Unless you spent 2021 under a rock, you’ve surely heard of Barrell Seagrass. On paper, it appears as if the Swedish Chef decided to craft a whiskey. Get this. KY, IN, TN, and Canadian rye finished in Martinique Rhum, Madeira, and apricot brandy casks. Bork, bork, bork!
Pour: Barrell Seagrass
Age: not stated
Nose: orchard fruit, almond pastry, floral honey
Taste: candied pear, spiked fruit cocktail, sweet spice
Finish: moderately long – vanilla creme, syrupy citrus, delicate oak
Overall: Well, I’ll be a Muppet’s uncle. This is delicious! “Whiskey of the Year?” Ehh. $80 well spent? Arguably. But no doubt delicious. If you’re looking for a uniquely sweet rye with loads of orchard fruit and elegant spice and oak, this is your jam.
Rating: Chef’s kiss.
I’m a sucker for well-crafted rye whiskey. Unfortunately, the list of disappointing rye releases is endless.

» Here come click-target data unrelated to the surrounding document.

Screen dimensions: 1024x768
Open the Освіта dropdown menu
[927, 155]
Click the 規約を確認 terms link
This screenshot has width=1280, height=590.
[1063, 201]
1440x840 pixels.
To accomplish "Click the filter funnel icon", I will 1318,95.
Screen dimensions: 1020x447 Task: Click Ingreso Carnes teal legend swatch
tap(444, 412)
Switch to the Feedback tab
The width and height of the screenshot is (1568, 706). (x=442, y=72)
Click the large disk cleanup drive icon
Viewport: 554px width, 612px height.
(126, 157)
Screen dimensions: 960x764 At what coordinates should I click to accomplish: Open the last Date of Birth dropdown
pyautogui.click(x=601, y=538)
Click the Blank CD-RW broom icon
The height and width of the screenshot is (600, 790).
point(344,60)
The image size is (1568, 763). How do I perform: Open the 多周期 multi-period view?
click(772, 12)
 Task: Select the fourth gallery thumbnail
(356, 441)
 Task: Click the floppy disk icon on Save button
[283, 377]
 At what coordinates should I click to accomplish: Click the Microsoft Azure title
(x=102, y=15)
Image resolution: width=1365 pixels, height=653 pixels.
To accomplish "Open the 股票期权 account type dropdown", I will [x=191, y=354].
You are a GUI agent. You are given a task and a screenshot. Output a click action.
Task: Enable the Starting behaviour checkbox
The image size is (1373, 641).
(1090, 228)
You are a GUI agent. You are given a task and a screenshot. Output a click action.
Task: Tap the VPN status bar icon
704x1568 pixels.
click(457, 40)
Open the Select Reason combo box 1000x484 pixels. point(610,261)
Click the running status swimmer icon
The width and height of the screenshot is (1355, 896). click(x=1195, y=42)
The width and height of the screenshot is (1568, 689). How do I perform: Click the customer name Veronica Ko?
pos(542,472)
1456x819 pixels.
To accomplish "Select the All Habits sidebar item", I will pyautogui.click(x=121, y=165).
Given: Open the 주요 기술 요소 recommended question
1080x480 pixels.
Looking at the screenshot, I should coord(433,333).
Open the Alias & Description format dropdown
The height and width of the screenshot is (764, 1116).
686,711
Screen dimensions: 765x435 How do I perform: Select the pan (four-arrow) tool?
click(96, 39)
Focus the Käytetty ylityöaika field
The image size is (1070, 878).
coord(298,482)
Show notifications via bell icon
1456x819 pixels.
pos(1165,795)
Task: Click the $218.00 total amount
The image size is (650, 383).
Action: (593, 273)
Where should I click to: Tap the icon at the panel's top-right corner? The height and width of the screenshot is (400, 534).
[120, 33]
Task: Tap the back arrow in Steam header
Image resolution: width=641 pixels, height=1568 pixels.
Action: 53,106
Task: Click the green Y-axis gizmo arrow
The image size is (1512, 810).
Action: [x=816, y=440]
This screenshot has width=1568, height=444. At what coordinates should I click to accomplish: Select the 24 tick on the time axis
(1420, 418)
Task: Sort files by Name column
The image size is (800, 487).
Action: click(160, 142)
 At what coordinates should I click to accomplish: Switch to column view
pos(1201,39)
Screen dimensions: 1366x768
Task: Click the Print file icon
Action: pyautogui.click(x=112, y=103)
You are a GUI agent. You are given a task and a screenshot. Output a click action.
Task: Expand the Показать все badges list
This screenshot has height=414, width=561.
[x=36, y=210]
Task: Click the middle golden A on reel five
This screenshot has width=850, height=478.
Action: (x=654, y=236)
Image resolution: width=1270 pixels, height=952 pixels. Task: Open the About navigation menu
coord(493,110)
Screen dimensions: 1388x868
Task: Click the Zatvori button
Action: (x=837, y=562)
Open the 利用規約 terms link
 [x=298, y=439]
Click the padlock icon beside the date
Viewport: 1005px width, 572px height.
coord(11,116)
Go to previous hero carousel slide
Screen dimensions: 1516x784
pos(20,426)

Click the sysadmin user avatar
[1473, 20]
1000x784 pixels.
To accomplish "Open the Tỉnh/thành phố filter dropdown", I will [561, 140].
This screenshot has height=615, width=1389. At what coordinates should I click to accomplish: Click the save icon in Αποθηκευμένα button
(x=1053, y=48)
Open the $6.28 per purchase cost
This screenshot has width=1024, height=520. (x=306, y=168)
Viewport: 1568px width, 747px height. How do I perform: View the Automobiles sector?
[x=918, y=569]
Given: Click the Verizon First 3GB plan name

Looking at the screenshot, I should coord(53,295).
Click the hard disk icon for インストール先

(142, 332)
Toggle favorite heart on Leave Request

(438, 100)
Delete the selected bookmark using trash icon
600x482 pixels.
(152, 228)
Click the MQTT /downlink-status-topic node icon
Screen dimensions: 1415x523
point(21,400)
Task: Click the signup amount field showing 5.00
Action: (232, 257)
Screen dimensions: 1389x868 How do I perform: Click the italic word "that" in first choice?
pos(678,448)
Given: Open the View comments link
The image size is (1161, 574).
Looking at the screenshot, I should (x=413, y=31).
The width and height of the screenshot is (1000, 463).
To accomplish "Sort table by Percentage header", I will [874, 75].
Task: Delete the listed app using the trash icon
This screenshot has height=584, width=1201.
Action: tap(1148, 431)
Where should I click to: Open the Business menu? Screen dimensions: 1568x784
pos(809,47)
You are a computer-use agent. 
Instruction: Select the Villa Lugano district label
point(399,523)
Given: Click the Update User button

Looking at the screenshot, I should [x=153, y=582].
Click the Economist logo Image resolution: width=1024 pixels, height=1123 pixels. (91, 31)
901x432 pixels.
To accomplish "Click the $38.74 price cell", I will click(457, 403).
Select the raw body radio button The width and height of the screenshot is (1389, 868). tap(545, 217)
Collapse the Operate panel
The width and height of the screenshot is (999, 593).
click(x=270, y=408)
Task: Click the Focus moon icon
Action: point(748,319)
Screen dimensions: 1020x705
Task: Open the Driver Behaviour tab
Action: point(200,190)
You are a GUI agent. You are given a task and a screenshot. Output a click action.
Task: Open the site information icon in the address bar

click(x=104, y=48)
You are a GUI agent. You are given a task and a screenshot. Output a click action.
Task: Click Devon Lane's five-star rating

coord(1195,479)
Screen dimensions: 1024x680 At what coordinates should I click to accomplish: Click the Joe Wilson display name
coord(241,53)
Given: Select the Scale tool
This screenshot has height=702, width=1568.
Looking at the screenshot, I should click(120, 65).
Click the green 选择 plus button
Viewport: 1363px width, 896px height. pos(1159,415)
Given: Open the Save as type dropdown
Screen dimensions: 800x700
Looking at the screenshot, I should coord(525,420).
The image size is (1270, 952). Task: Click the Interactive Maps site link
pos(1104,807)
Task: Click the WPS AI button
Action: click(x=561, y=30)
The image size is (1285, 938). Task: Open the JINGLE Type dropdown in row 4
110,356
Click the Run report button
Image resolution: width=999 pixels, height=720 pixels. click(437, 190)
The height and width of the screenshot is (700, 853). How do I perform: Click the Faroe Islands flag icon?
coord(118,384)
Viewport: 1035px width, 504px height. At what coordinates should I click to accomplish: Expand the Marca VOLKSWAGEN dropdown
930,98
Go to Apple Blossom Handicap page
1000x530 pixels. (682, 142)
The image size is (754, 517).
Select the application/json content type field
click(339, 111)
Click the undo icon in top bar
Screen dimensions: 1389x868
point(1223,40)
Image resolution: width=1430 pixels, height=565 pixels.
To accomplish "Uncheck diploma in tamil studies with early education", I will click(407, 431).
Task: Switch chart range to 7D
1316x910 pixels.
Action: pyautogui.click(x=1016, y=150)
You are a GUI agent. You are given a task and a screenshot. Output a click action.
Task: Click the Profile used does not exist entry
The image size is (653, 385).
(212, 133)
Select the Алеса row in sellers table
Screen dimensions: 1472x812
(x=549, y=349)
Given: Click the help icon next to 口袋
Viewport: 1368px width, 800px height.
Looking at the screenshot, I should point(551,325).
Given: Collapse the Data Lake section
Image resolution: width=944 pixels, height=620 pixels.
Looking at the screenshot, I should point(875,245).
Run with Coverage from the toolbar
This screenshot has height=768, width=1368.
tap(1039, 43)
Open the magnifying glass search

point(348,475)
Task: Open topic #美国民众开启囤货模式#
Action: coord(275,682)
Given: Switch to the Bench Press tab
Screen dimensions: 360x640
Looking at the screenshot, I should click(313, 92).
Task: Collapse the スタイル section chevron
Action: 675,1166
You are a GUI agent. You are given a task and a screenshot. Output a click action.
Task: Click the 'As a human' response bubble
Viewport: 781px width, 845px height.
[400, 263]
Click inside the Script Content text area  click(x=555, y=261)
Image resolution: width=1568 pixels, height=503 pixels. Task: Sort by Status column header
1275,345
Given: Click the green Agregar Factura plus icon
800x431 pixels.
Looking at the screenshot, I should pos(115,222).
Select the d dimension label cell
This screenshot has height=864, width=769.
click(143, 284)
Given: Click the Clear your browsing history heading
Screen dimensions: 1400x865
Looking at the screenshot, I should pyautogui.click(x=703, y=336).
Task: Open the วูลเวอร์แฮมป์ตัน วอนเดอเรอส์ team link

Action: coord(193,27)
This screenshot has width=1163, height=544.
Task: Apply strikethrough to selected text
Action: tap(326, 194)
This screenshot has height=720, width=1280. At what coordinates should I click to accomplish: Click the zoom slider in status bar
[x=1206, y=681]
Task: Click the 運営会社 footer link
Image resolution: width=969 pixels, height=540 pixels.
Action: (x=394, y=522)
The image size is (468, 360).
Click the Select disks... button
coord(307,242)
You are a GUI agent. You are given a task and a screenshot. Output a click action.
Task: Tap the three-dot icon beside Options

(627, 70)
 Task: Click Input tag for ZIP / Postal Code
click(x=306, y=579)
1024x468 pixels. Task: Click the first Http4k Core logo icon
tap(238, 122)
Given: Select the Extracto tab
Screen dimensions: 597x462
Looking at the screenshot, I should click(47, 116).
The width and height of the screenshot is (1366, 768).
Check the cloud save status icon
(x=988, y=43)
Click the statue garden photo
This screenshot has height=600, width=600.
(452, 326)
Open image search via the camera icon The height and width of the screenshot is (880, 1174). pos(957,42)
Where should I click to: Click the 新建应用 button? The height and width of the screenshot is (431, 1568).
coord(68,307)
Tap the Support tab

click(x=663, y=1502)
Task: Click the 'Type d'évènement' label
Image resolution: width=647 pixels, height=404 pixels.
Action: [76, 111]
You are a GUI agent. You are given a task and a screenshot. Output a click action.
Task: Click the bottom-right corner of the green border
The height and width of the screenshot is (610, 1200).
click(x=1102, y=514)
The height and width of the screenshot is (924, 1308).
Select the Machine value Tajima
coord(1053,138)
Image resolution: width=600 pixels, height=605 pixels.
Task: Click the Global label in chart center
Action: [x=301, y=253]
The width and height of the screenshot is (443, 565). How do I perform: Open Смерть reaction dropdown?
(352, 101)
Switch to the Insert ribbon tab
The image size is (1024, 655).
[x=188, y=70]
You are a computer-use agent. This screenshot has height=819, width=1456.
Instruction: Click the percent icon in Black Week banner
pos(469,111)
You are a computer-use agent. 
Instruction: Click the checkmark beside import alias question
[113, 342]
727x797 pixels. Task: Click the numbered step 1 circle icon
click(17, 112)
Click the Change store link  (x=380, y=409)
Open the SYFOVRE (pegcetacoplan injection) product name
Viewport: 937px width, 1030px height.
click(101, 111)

At least this Frey Ranch Straight Rye has a lot going for it – 100% ground-to-glass winter rye, aged 5 years, and bottled in bond. Sounds like quality, but is it?
Pour: Frey Ranch Bottled-in-Bond Straight Rye Whiskey (b. 5)
Age: 5 years
Nose: buttercream frosting, cherry candy, Fruit Stripe gum
Taste: lemon cookie, zesty oak, vibrantly sweet spice
Finish: moderately long – cinnamon, Snapple fruit tea, white pepper
Overall: Wowza! This is one helluva rye. And to think it’s a bottled-in-bond expression. I can’t imagine what Frey Ranch’s rye whiskey is like at barrel proof. But given a single-barrel rye TTB filing last October, I suppose we’ll soon find out. Count me in!
Bottle courtesy of Frey Ranch Distillery.
I couldn’t help but find myself impressed with Restoration Rye’s bottle. It’s hefty, well-designed, and sports a weapons-grade stopper. Unfortunately, the stated age of “3” looks deceptively like an “8” and it’s not labeled straight. Let’s hope these are simple oversights.
Pour: Castle & Key Restoration Rye (2020, b. 1)
Age: 3 years
Color: light amber
Nose: grain, pie dough, ethanol
Taste: peppered pear, Pledge polish, salt
Finish: moderately sour – bitter toffee, astringent oak
Overall: Look, I accept that youthful whiskey seldom tastes like well-aged whiskey, but Restoration Rye suffers from more than immaturity. It’s thin, lacking in sweetness, and wholly unpleasant from nose to finish. Restoration … it’s what your palate will need.